The internet is an enormous innovation which separates us from the lives we were built to lead even more. Never in 100,000 years of human existence have we had the ability to amuse ourselves endlessly by taking a small device out of our pocket and scrolling for novelties. We used to have to actually do some level of work to entertain ourselves.

I struggle to read more than a few pages of an actual book at a time, unless it's very compelling. I think almost everyone feels this to some extent. Our ability to focus and just exist in the quiet times has been shattered.

And of course we spent 18 months (or more) in isolation or semi-isolation thanks to the geniuses the media calls our Public Health Experts.

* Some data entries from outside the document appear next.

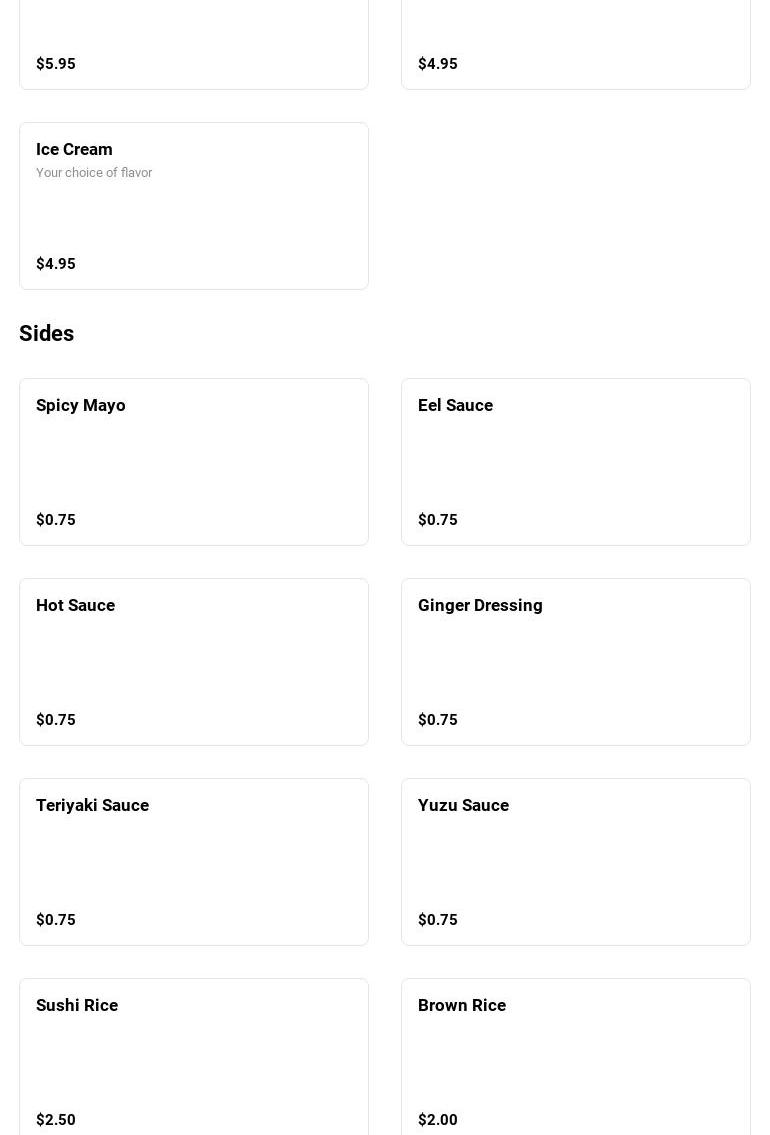Image resolution: width=770 pixels, height=1135 pixels.
Task: Click the Yuzu Sauce $0.75 price
Action: coord(438,919)
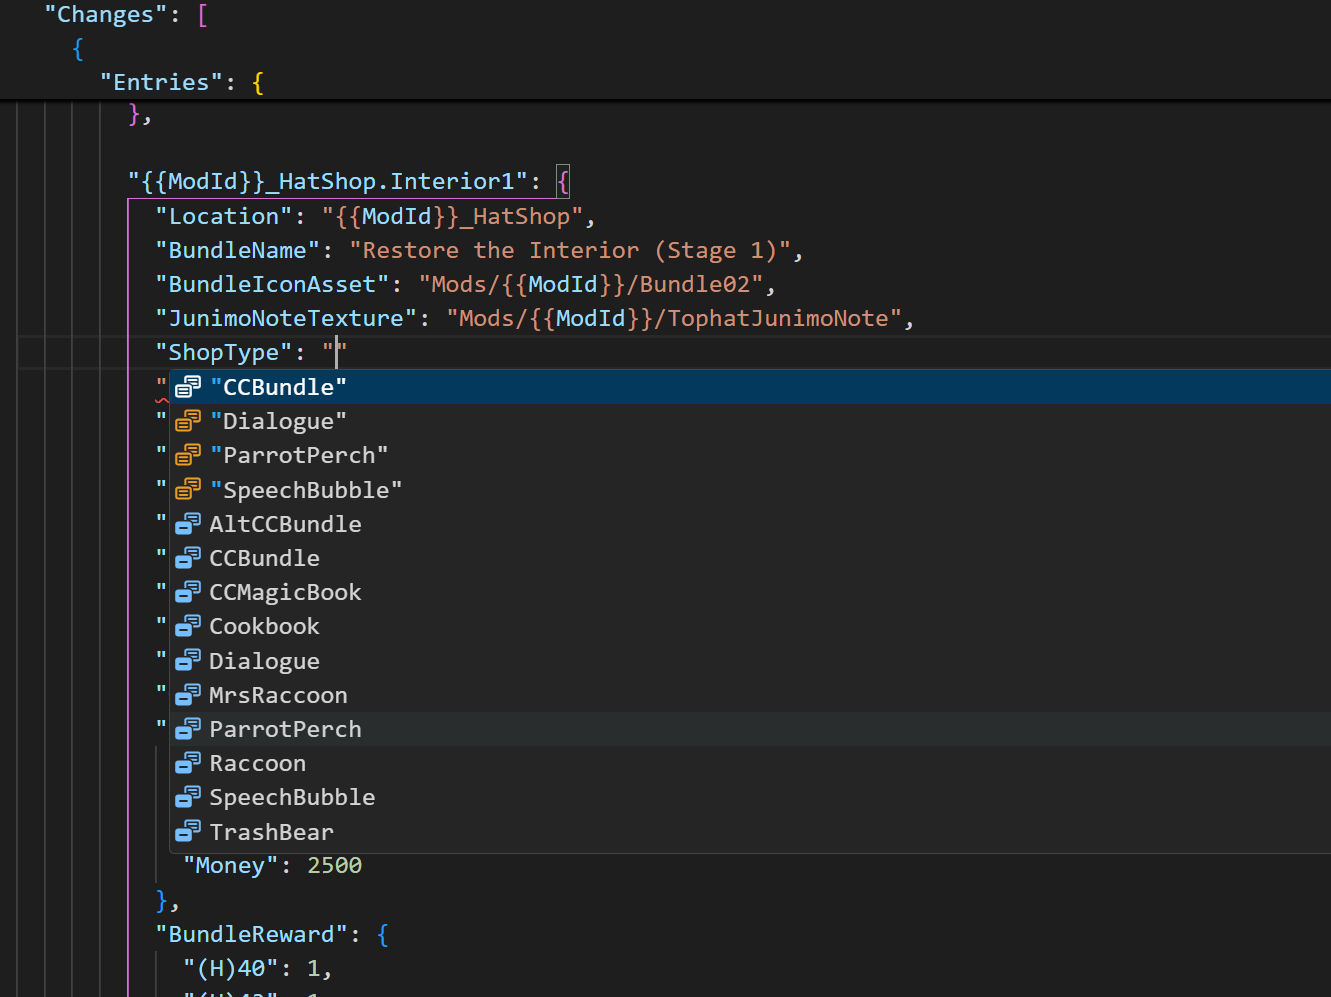The image size is (1331, 997).
Task: Click the snippet icon beside "ParrotPerch"
Action: pos(188,454)
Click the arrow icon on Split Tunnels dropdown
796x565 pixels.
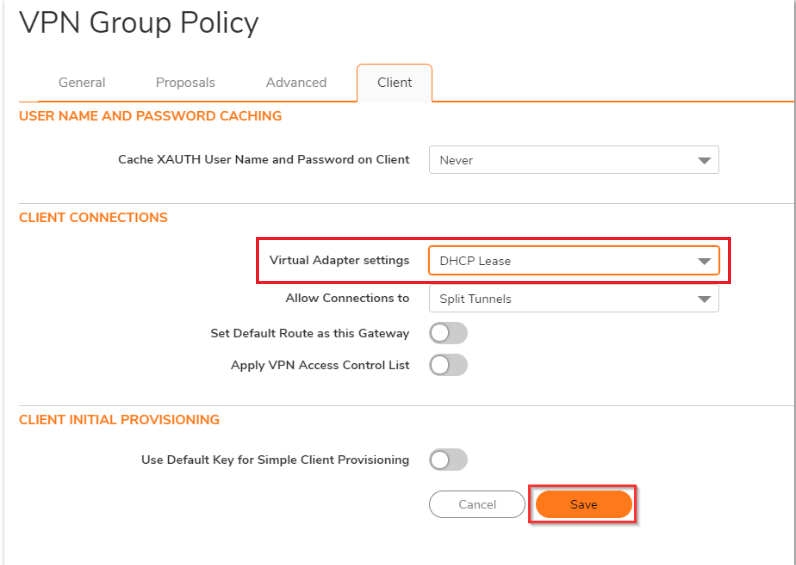[704, 299]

Man is a social animal. Even the anti-social ones are still kind of social.

Any small effort to push the body and brain towards the expected conditions they were built for must be good for them.

I've personally realized that, for me, when someone asks "How do you feel?," my answer is based almost entirely on how much energy I have, physical and mental. If I'm Low Energy Jeb, I feel bad. If I'm High Energy Garrett (bursting with energy due to dangerous levels of amyl nitrate consumption), I feel good.

Unless there's some particular reason for a strong emotion, good or bad, or an injury, how I "feel" just comes down to how much energy I have.

And exercise increases energy. I mean, not immediately after the exercise, obviously, but after recovery.

Do you agree? Is this obvious? It may be obvious but I'm not sure that I've seen people make the point: "Feeling good" equals "having ample bodily energy."

So: Do you have any GAINZZZ you want to inspire us with?